Earth rotation (erotat)
===========================================================================
 
 
Task Statement
--------------------------------------------------------
 
   Write a program that performs the following computations:
 
       1.   Convert the time string 2007 JAN 1 00:00:00 UTC to a double
            precision number representing seconds past J2000 TDB.
 
            In the following instructions, we'll call the result of this
            computation ET.
 
       2.   Compute the apparent position of the Moon as seen from the
            Earth in the IAU_EARTH reference frame at the epoch ET. Use
            light time and stellar aberration corrections. Display the
            planetocentric longitude and latitude of the Moon position
            vector in degrees.
 
       3.   Repeat the first computation using the ITRF93 reference frame.

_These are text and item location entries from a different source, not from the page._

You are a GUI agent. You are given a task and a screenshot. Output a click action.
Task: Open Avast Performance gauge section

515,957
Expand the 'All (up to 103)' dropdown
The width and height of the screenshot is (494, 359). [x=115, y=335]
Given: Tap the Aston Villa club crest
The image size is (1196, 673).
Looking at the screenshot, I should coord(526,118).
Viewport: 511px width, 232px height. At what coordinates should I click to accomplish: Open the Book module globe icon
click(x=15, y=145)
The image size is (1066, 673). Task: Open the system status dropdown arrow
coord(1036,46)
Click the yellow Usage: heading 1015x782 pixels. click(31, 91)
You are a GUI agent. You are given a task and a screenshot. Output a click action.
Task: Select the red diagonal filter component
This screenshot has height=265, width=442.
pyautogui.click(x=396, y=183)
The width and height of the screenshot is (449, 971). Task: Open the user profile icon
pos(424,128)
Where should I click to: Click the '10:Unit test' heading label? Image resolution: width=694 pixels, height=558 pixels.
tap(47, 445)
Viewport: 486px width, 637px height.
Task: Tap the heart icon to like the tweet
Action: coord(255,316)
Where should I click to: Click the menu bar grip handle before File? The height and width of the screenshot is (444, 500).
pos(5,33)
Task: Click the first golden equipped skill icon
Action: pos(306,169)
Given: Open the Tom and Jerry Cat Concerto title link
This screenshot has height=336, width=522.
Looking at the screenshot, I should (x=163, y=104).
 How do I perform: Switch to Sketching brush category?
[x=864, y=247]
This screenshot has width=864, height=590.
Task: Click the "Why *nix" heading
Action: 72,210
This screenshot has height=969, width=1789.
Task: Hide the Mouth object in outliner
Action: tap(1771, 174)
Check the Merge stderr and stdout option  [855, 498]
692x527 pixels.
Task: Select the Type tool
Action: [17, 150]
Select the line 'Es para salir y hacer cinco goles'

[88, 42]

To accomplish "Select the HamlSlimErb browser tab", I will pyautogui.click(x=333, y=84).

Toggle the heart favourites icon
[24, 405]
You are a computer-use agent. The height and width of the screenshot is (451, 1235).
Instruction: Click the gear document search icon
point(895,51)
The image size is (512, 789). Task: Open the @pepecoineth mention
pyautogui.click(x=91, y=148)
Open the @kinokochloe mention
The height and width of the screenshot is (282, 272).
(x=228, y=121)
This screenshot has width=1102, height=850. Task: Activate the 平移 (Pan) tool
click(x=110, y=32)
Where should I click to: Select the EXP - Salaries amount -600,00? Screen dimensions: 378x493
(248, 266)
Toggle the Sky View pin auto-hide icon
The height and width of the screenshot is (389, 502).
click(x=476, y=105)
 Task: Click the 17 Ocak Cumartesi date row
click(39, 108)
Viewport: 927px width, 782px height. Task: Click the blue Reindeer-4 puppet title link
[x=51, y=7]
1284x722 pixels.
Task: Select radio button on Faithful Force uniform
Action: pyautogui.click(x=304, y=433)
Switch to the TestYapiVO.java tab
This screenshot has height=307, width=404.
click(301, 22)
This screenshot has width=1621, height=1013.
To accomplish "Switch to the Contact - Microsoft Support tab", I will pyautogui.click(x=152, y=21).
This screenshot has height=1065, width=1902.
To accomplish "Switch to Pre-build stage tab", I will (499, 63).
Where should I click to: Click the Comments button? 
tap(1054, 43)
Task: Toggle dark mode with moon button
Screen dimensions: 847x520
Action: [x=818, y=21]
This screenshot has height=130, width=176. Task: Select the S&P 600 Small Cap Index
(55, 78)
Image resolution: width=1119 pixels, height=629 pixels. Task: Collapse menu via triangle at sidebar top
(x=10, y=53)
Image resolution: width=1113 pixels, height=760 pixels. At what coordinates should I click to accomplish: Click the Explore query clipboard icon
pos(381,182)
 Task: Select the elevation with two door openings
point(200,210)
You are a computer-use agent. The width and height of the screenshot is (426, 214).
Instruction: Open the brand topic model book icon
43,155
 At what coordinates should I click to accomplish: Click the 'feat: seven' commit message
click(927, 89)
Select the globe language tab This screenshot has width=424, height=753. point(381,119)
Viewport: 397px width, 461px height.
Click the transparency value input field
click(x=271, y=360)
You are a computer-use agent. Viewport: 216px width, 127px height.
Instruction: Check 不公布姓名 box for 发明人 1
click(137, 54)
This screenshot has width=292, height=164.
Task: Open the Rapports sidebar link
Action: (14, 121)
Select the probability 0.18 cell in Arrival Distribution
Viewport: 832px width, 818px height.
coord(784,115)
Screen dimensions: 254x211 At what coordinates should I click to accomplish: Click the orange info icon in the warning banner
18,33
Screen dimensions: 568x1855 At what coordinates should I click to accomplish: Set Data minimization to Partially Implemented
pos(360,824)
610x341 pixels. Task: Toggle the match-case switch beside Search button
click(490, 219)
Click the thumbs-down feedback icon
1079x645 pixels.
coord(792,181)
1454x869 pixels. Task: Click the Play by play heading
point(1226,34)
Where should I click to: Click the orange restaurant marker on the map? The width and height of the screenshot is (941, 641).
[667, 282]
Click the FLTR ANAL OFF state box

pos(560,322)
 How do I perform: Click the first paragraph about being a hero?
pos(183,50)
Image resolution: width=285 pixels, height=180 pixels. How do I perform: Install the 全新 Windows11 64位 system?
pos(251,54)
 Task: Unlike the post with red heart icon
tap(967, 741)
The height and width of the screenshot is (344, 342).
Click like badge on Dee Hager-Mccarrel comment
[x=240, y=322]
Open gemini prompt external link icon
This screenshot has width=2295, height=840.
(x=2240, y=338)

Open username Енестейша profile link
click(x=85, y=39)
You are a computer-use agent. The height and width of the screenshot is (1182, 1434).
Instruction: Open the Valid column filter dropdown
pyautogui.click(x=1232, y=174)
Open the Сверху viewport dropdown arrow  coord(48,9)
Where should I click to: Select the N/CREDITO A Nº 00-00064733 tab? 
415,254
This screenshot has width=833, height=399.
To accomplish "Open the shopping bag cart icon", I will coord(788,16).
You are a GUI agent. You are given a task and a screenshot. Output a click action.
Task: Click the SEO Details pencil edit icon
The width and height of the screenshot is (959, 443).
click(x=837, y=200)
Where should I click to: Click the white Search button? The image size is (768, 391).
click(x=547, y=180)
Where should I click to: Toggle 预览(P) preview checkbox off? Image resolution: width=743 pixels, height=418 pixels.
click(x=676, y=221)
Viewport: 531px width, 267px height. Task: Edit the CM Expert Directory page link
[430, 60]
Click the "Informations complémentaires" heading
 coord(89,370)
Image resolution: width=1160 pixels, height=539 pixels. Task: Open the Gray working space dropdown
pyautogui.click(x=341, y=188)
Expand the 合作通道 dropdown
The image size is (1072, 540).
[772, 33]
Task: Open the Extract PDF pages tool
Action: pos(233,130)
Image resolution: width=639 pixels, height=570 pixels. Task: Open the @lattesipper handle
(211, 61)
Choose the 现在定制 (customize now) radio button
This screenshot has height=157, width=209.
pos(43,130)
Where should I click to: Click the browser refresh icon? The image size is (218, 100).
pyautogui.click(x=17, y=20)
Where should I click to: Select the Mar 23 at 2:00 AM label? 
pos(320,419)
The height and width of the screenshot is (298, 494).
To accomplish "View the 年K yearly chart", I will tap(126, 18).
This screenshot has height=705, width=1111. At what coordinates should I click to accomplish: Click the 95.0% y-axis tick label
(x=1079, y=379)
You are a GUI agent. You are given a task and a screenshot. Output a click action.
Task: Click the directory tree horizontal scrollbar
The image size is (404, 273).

            Display the results as above.
 
       4.   Compute the angular separation of the position vectors found
            the the previous two steps. Display the result in degrees.
 
   The following computations (steps 5-10) examine the cause of the angular
   offset found above, which is attributable to the rotation between the
   ITRF93 and IAU_EARTH frames. Steps 11 and up don't rely on the results
   of steps 5-10, so steps 5-10 may be safely skipped if they're not of
   interest to you.
 
   For each of the two epochs ET and ET + 100 days, examine the differences
   between the axes of the ITRF93 and IAU_EARTH frames using the following
   method:
 
       5.   Convert the epoch of interest to a string in the format style
            ``2007-MAY-16 02:29:00.000 (UTC).'' Display this string.
 
       6.   Look up the 3x3 position transformation matrix that converts
            vectors from the IAU_EARTH to the ITRF93 frame at the epoch of
            interest. We'll call the returned matrix RMAT.
 
       7.   Extract the first row of RMAT into a 3-vector, which we'll call
            ITRFX. This is the X-axis of the ITRF93 frame expressed
            relative to the IAU_EARTH frame.
 
       8.   Extract the third row of RMAT into a 3-vector, which we'll call
            ITRFZ. This is the Z-axis of the ITRF93 frame expressed
            relative to the IAU_EARTH frame.
 
       9.   Compute the angular separation between the vector ITRFX and the
            X-axis (1, 0, 0) of the IAU_EARTH frame. Display the result in
            degrees.
 
      10.   Compute the angular separation between the vector ITRFZ and the
            Z-axis (0, 0, 1) of the IAU_EARTH frame. Display the result in
            degrees.
 
   This is the end of the computations to be performed for the epochs ET
   and ET + 100 days. The following steps are part of a new computation.
 
   Find the azimuth and elevation of the apparent position of the Moon as
   seen from the DSN station DSS-13 by the following steps:
 
      11.   Find the apparent position vector of the Moon relative to the
            DSN station DSS-13 in the topocentric reference frame
            DSS-13_TOPO at epoch ET. Use light time and stellar aberration
            corrections.
 
            For this step, you'll need to have loaded a station SPK file
            providing geocentric station position vectors, as well as a
            frame kernel specifying topocentric reference frames centered
            at the respective DSN stations. (Other kernels will be needed
            as well; you must choose these.)
 
      12.   Convert the position vector to latitudinal coordinates. Use the
            routine cspice_reclat for this computation.
 
      13.   Compute the Moon's azimuth and elevation as follows: azimuth is
            the negative of topocentric longitude and lies within the range
            0-360 degrees; elevation is equal to the topocentric latitude.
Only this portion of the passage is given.